OPINION - When The O’B Surf Group offered $150,000 toward an estimated $300,000 renovation of the Narragansett High School gymnasium, our eyebrows raised.
In offering the gift of approximately half the cost of the renovations, the O’B Surf Group made some demands. The donors want the gymnasium named after the late Chad O’Brien, a Narragansett High School multi-sport athlete who died in 2006. The O’B Surf Group will have design approval and will receive written financial statements regarding purchases and labor costs for the renovations. They also require the district give the town basketball program use of the space.
We could not remember a deal – high school, college or professional sports – where such demands were made.
To see if we had missed a trend, we touched base with two international naming rights experts. One called design approval and the financial requirements “unprecedented.” The other said he could not recall such terms on any level of sports – high school, collegiate or professional.
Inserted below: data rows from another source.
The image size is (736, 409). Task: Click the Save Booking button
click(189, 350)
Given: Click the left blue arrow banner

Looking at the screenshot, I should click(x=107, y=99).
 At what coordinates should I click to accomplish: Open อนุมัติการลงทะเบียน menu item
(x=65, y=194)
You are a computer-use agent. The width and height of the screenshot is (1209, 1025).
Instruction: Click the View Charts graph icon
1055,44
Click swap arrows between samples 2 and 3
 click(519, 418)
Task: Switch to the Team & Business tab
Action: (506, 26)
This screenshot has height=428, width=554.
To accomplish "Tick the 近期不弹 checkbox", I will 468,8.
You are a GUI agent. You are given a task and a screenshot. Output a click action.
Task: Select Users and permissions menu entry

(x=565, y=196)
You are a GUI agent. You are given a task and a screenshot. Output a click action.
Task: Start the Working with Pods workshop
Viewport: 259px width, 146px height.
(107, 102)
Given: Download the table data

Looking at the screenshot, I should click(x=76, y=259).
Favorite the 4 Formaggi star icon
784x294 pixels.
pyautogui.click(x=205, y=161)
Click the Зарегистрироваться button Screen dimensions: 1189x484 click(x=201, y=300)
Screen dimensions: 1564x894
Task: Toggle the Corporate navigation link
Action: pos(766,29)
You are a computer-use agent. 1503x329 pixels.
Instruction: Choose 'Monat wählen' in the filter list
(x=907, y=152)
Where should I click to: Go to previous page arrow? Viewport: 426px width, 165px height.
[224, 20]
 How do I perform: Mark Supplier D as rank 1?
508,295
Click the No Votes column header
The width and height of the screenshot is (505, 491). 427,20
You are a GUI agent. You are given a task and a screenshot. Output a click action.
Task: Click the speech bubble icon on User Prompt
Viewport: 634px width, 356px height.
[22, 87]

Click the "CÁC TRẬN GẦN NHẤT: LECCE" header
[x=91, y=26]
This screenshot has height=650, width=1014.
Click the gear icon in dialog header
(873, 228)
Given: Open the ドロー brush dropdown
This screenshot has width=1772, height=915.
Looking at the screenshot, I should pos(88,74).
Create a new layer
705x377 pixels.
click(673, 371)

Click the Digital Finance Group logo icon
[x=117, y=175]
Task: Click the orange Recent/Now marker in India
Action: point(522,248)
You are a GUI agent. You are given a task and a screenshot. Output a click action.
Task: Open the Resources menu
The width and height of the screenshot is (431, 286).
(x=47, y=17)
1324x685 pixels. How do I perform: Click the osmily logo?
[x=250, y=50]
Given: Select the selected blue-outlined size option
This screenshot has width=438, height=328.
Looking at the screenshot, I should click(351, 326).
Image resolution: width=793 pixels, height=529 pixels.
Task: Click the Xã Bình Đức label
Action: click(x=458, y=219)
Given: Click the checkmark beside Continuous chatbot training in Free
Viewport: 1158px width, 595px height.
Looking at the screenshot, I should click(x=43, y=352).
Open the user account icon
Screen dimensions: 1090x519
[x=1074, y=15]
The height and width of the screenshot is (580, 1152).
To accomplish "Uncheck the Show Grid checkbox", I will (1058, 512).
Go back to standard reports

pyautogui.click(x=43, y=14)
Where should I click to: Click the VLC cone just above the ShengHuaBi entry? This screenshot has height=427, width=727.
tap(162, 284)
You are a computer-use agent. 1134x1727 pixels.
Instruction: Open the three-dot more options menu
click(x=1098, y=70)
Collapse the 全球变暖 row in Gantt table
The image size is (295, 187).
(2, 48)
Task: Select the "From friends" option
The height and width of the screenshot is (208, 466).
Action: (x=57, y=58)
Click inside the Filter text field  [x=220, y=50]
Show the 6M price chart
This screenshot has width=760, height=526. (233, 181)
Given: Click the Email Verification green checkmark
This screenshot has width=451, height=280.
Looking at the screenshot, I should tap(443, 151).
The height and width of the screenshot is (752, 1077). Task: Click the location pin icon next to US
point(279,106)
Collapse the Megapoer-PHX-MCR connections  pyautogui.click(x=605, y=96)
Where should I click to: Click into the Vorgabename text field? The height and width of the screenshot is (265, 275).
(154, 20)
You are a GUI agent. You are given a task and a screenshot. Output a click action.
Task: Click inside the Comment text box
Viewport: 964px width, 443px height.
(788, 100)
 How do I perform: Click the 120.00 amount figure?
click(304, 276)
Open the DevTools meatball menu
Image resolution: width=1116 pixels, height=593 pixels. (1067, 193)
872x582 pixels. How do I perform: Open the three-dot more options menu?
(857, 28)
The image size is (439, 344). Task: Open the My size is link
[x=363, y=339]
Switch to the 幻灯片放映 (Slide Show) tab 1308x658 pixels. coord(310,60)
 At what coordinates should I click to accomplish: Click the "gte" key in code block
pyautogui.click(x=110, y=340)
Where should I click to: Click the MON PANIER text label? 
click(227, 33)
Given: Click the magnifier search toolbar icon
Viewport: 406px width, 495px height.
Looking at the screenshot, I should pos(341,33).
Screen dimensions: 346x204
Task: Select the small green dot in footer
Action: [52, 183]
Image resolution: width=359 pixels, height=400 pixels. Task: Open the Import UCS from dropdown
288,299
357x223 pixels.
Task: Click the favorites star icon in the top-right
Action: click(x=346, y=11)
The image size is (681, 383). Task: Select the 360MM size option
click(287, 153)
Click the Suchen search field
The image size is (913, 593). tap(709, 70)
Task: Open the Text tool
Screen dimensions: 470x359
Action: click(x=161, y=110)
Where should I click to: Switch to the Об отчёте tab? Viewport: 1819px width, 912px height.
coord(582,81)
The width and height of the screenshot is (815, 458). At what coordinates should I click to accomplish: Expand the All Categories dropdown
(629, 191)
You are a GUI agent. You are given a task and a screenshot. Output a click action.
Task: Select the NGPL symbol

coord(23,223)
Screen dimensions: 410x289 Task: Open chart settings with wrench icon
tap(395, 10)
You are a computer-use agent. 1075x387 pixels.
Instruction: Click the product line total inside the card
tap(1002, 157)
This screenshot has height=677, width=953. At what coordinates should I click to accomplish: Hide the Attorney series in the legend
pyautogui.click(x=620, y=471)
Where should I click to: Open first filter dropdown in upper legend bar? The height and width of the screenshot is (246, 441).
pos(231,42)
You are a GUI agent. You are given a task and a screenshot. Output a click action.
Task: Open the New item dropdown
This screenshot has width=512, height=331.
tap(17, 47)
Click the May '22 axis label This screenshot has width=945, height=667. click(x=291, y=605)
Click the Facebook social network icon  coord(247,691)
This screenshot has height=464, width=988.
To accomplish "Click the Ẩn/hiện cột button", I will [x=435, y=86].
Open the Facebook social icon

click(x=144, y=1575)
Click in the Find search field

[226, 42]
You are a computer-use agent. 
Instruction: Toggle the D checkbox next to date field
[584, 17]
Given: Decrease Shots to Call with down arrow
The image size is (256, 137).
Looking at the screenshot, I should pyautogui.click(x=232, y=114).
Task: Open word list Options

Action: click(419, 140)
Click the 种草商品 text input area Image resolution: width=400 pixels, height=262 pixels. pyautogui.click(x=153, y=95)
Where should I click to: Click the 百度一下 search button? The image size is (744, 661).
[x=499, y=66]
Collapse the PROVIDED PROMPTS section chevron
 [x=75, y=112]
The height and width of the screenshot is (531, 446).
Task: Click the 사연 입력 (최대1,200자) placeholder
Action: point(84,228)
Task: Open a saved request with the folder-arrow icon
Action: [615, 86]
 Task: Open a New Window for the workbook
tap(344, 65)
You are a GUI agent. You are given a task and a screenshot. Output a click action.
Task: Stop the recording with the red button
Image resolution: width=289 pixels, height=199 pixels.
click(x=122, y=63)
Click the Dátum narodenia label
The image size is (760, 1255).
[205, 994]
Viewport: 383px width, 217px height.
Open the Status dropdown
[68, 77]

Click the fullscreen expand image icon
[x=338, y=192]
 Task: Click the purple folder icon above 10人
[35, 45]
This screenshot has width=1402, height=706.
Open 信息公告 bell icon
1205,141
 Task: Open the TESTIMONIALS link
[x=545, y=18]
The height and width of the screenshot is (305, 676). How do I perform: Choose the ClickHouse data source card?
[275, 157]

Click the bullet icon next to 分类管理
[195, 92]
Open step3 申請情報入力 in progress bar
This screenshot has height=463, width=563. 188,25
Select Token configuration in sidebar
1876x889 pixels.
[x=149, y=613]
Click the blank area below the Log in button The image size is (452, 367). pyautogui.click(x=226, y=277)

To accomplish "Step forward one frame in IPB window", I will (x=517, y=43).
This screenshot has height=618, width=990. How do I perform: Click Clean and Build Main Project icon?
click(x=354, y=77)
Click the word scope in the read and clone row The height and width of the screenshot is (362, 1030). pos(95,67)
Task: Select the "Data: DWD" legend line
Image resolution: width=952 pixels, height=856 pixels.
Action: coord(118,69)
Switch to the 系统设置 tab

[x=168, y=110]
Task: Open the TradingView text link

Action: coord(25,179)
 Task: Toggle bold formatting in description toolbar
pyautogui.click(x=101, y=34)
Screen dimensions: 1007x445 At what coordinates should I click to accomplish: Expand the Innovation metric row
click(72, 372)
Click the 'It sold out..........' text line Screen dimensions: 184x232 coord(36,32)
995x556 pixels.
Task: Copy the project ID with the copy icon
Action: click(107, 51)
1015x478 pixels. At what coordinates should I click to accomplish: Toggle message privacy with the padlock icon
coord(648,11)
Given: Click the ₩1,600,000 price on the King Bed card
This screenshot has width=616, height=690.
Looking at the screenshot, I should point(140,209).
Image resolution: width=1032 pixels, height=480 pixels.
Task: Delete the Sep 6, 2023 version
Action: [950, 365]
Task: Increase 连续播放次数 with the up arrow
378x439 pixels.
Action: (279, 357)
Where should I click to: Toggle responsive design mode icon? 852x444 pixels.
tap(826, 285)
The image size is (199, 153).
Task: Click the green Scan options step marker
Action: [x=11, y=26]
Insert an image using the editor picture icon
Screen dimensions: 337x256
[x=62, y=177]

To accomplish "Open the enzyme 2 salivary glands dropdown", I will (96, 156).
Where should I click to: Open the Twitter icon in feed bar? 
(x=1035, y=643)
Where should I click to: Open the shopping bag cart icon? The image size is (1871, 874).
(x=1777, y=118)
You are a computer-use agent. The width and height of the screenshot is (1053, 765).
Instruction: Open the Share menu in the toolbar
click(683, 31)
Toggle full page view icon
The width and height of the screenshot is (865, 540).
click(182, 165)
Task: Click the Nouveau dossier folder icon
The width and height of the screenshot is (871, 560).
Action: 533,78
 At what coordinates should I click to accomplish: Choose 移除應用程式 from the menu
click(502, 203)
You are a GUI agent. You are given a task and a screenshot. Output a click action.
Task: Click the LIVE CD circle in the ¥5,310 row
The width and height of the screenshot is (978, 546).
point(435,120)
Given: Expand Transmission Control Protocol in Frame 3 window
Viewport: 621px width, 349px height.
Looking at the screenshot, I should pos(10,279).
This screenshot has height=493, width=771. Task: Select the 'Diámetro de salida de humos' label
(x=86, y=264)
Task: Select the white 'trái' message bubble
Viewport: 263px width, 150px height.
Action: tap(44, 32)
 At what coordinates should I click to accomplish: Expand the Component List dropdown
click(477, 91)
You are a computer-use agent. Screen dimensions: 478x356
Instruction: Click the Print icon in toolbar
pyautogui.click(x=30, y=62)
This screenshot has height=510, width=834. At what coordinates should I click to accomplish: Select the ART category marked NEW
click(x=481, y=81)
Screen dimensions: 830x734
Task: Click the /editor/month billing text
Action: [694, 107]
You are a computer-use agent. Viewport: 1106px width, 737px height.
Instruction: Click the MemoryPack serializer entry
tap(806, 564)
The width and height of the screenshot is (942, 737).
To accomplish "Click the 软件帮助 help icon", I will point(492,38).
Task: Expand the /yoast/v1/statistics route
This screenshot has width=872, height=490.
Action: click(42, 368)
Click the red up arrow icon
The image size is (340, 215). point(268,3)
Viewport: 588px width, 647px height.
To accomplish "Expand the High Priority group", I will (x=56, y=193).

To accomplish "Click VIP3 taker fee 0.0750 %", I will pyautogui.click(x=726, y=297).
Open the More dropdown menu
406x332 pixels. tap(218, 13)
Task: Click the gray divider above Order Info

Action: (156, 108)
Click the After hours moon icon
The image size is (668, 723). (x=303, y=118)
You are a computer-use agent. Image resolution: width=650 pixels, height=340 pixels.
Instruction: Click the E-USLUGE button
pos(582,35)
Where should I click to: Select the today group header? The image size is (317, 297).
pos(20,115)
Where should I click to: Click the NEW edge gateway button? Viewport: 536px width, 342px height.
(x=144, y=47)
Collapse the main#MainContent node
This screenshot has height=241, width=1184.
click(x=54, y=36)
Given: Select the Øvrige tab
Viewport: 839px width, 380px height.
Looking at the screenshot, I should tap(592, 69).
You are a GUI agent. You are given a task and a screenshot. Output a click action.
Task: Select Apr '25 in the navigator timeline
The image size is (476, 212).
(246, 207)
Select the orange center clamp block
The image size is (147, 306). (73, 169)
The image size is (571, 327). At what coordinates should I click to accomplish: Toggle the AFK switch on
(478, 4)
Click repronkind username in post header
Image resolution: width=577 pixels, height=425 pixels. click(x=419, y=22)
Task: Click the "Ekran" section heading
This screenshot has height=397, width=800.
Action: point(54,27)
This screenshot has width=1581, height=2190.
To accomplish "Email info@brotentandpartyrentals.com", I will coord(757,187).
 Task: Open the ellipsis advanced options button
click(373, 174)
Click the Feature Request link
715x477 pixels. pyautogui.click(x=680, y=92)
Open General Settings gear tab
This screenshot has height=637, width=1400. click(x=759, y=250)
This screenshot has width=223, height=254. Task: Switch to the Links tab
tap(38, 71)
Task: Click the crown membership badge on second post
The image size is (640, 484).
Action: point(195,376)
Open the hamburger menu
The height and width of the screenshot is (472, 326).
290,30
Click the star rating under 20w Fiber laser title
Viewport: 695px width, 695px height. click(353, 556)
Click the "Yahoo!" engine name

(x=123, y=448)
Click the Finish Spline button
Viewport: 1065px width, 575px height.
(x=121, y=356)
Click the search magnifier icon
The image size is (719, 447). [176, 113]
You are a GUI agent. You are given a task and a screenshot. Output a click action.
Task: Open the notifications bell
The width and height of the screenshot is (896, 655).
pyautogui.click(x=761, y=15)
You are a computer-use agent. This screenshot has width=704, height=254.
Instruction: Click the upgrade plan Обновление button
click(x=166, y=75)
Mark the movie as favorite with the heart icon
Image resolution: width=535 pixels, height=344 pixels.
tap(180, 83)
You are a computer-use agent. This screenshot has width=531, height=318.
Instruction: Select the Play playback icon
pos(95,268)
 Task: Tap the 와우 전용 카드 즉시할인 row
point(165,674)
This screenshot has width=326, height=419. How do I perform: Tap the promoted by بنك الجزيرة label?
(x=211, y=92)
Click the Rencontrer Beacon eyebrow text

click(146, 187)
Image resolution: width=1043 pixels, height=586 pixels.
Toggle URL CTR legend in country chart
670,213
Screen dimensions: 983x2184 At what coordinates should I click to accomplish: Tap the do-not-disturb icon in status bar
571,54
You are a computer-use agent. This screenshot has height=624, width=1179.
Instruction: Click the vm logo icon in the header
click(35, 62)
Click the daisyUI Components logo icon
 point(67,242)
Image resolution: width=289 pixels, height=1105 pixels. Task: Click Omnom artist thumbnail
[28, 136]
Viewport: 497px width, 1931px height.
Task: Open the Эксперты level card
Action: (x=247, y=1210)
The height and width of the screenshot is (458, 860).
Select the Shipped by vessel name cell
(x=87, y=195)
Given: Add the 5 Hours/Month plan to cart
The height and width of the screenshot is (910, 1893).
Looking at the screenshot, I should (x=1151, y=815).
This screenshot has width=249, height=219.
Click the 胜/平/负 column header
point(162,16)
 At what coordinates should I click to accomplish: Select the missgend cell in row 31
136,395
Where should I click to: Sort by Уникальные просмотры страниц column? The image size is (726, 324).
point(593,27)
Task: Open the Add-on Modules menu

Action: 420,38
He cautioned the sponsor seemed to be “overstepping.” His advice: The school should be careful not to give this sponsor too much control.
We could not agree more.
The gym needs renovation – no argument there. It has not been updated since it opened in 1975, and even then, the layout was poorly planned. The O’B Surf Group’s proposed renovations are good ones, including a new hardwood floor surface for basketball and volleyball, four new basketball hoops, new bleachers, a new scoreboard, upgraded seating and a new public address system. The renovations would go a long way toward making the space more functional for both players and spectators.
But to ask for design approval, and control over the budgets is – as our expert said – unprecedented. If the district opts for a different design, will the donors take its ball, and its cash, and go home? If its members do not agree with a choice of contractors, will they try to circumvent municipal bidding processes? If the town basketball leagues must share the space, who will have first rights?
There is also the issue of the naming rights.
In its proposal, The O’B Surf Group said it wanted to “secure the legacy of Chad O’Brien while simultaneously improving the educational environment for future Narragansett students.”
We understand the emotion behind the request, and with budgets tight for the foreseeable future, an argument can be made for naming rights. As college and professional sports have learned over the last 10 years, the move can be beneficial to the venue’s bottom line, while offering a sponsor an opportunity to honor a legacy, or to raise awareness or brand itself in a community or with a certain fan base.
But, as college and professional sports have learned, naming rights also can be a public relations nightmare. Scandals happen. Just ask the Houston Astros, an organization that thought it struck gold when officials signed a 30-year, $100 million deal with Houston energy and financial trading company Enron, only to have the deal blow up in spectacular fashion as the Enron name became synonymous with greed, fraud, indictments, bankruptcy and disgrace. Or ask Roger Williams University, which took a benefactor’s name off the School of Law after the man – a former chairman of the Board of Directors who donated $2.8 million for the law school’s founding – allegedly made racist statements.
To avoid such problems, the town and district have a policy of not naming buildings after anyone, living or dead, though there have been exceptions. The school’s athletic field is named in honor of Tom Ashley, a teacher and coach, and the town renamed its library after the death of long-time town manager and councilman Maury Loontjens, a beloved figure in the community and a major supporter of the library. So there is precedence, though often municipal buildings are named only for public servants, like Ashley or Loontjens, or State Trooper Daniel O’Brien, who died rescuing Matunuck residents in the path of a hurricane, for whom the pavilion at East Matunuck State Beach was rededicated, or Cpl. David B. Champagne, a U.S. Marine killed in action in the Korean Conflict, for whom the post office in Wakefield is named.
Finally, who is The O’B Surf Group? The Secretary of State has no record of an entity with that name, nor does Guidestar, which tracks the tax forms of non-profit organizations. The paperwork given to the school district said the group is a registered 501(c)(3) non-profit founded to create an endowment in O’Brien’s name. Superintendent Katherine E. Sipala said she had met with O’Brien’s grandfather, South Kingstown Chief of Police Vincent A. Vespia Jr. who is on the Board of Directors of the Chad O’Brien Scholarship Fund, a registered non-profit, whose board of directors also includes O’Brien’s parents, and area coaches and athletes.
If the district is considering taking money from a group, and there are strings attached, there ought to be more transparency. The district has formed a sub-committee to study the proposal, and the School Committee will ultimately decide whether or not to accept the donation. The Town Council will ultimately decide on the naming rights. We think everyone involved ought to be wary, and should not begin to consider it unless the group becomes more transparent and less controlling. And even then, the Town Council should give hard thought to the precedent they would set in agreeing to name the gymnasium after a young man who was just starting out in life, as loved and missed as he may be.